#### Given entries

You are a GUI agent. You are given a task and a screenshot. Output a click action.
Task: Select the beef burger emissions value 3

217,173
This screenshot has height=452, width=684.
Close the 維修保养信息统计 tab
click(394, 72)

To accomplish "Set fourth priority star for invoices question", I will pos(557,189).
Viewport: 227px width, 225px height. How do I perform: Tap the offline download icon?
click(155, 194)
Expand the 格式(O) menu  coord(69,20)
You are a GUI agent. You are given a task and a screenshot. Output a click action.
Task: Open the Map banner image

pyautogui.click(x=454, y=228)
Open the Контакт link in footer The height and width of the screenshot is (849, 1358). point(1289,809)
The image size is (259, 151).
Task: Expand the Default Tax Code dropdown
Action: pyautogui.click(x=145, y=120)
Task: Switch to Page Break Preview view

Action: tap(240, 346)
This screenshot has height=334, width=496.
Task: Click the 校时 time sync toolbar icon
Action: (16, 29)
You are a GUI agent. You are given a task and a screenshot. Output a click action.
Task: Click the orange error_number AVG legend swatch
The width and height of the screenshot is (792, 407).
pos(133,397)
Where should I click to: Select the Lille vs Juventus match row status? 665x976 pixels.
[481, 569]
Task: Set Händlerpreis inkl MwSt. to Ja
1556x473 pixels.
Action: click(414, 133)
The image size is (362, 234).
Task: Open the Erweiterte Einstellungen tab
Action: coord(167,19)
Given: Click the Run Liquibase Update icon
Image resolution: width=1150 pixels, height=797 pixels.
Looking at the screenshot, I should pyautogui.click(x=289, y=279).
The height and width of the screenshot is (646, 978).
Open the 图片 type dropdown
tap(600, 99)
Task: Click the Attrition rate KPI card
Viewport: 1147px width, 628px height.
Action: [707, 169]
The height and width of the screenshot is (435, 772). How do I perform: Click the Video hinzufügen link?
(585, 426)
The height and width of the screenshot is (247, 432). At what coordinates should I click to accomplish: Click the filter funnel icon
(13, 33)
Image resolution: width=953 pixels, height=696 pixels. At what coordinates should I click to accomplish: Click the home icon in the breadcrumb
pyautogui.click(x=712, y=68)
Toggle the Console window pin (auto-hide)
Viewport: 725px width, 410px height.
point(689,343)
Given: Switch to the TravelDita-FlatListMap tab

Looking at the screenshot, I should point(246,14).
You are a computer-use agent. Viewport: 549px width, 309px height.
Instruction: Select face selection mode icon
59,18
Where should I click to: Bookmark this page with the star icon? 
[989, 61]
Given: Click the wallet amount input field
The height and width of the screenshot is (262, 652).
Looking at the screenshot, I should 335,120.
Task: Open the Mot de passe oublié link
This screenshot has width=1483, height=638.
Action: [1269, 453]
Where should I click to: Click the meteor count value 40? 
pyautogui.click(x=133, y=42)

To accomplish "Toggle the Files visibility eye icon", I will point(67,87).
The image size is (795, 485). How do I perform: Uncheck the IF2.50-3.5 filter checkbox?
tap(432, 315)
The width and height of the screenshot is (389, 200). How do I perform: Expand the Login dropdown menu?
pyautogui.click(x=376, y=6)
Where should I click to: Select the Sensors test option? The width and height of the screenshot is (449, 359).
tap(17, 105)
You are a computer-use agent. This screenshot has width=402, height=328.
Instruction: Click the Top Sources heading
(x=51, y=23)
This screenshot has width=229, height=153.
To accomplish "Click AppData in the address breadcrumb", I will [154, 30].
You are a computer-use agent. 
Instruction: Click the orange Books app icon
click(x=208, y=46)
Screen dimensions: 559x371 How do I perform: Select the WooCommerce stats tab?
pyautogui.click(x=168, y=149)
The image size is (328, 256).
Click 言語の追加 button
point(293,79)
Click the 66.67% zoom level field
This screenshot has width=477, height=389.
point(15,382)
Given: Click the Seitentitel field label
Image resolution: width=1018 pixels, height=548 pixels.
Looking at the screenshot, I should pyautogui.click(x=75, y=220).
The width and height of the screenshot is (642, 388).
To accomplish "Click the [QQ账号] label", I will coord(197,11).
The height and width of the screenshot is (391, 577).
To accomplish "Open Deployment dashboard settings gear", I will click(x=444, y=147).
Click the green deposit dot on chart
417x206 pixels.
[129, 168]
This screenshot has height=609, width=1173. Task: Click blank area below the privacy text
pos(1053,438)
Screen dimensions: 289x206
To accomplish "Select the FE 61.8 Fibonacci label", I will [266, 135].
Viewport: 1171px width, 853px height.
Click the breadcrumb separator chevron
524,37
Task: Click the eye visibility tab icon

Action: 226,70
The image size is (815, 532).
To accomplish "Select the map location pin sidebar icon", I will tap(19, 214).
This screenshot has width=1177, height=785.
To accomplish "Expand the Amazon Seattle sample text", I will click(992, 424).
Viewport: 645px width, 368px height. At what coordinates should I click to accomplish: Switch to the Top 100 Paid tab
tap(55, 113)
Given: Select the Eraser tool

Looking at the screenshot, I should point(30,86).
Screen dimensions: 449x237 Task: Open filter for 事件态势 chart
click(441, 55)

########

- About this exercise
An exact copy of every entry is what's needed, so retype them all.

- Response to the exercise
You are a GUI agent. You are given a task and a screenshot. Output a click action.
Task: Select the beef burger emissions value 3

217,173
This screenshot has height=452, width=684.
Close the 維修保养信息统计 tab
click(394, 72)

To accomplish "Set fourth priority star for invoices question", I will pos(557,189).
Viewport: 227px width, 225px height. How do I perform: Tap the offline download icon?
click(155, 194)
Expand the 格式(O) menu  coord(69,20)
You are a GUI agent. You are given a task and a screenshot. Output a click action.
Task: Open the Map banner image

pyautogui.click(x=454, y=228)
Open the Контакт link in footer The height and width of the screenshot is (849, 1358). point(1289,809)
The image size is (259, 151).
Task: Expand the Default Tax Code dropdown
Action: pyautogui.click(x=145, y=120)
Task: Switch to Page Break Preview view

Action: tap(240, 346)
This screenshot has height=334, width=496.
Task: Click the 校时 time sync toolbar icon
Action: (16, 29)
You are a GUI agent. You are given a task and a screenshot. Output a click action.
Task: Click the orange error_number AVG legend swatch
The width and height of the screenshot is (792, 407).
pos(133,397)
Where should I click to: Select the Lille vs Juventus match row status? 665x976 pixels.
[481, 569]
Task: Set Händlerpreis inkl MwSt. to Ja
1556x473 pixels.
Action: click(414, 133)
The image size is (362, 234).
Task: Open the Erweiterte Einstellungen tab
Action: coord(167,19)
Given: Click the Run Liquibase Update icon
Image resolution: width=1150 pixels, height=797 pixels.
Looking at the screenshot, I should pyautogui.click(x=289, y=279).
The height and width of the screenshot is (646, 978).
Open the 图片 type dropdown
tap(600, 99)
Task: Click the Attrition rate KPI card
Viewport: 1147px width, 628px height.
Action: [707, 169]
The height and width of the screenshot is (435, 772). How do I perform: Click the Video hinzufügen link?
(585, 426)
The height and width of the screenshot is (247, 432). At what coordinates should I click to accomplish: Click the filter funnel icon
(13, 33)
Image resolution: width=953 pixels, height=696 pixels. At what coordinates should I click to accomplish: Click the home icon in the breadcrumb
pyautogui.click(x=712, y=68)
Toggle the Console window pin (auto-hide)
Viewport: 725px width, 410px height.
point(689,343)
Given: Switch to the TravelDita-FlatListMap tab

Looking at the screenshot, I should point(246,14).
You are a computer-use agent. Viewport: 549px width, 309px height.
Instruction: Select face selection mode icon
59,18
Where should I click to: Bookmark this page with the star icon? 
[989, 61]
Given: Click the wallet amount input field
The height and width of the screenshot is (262, 652).
Looking at the screenshot, I should 335,120.
Task: Open the Mot de passe oublié link
This screenshot has width=1483, height=638.
Action: [1269, 453]
Where should I click to: Click the meteor count value 40? 
pyautogui.click(x=133, y=42)

To accomplish "Toggle the Files visibility eye icon", I will point(67,87).
The image size is (795, 485). How do I perform: Uncheck the IF2.50-3.5 filter checkbox?
tap(432, 315)
The width and height of the screenshot is (389, 200). How do I perform: Expand the Login dropdown menu?
pyautogui.click(x=376, y=6)
Where should I click to: Select the Sensors test option? The width and height of the screenshot is (449, 359).
tap(17, 105)
You are a computer-use agent. This screenshot has width=402, height=328.
Instruction: Click the Top Sources heading
(x=51, y=23)
This screenshot has width=229, height=153.
To accomplish "Click AppData in the address breadcrumb", I will [154, 30].
You are a computer-use agent. 
Instruction: Click the orange Books app icon
click(x=208, y=46)
Screen dimensions: 559x371 How do I perform: Select the WooCommerce stats tab?
pyautogui.click(x=168, y=149)
The image size is (328, 256).
Click 言語の追加 button
point(293,79)
Click the 66.67% zoom level field
This screenshot has width=477, height=389.
point(15,382)
Given: Click the Seitentitel field label
Image resolution: width=1018 pixels, height=548 pixels.
Looking at the screenshot, I should pyautogui.click(x=75, y=220).
The width and height of the screenshot is (642, 388).
To accomplish "Click the [QQ账号] label", I will coord(197,11).
The height and width of the screenshot is (391, 577).
To accomplish "Open Deployment dashboard settings gear", I will click(x=444, y=147).
Click the green deposit dot on chart
417x206 pixels.
[129, 168]
This screenshot has height=609, width=1173. Task: Click blank area below the privacy text
pos(1053,438)
Screen dimensions: 289x206
To accomplish "Select the FE 61.8 Fibonacci label", I will [266, 135].
Viewport: 1171px width, 853px height.
Click the breadcrumb separator chevron
524,37
Task: Click the eye visibility tab icon

Action: 226,70
The image size is (815, 532).
To accomplish "Select the map location pin sidebar icon", I will tap(19, 214).
This screenshot has width=1177, height=785.
To accomplish "Expand the Amazon Seattle sample text", I will click(992, 424).
Viewport: 645px width, 368px height. At what coordinates should I click to accomplish: Switch to the Top 100 Paid tab
tap(55, 113)
Given: Select the Eraser tool

Looking at the screenshot, I should point(30,86).
Screen dimensions: 449x237 Task: Open filter for 事件态势 chart
click(441, 55)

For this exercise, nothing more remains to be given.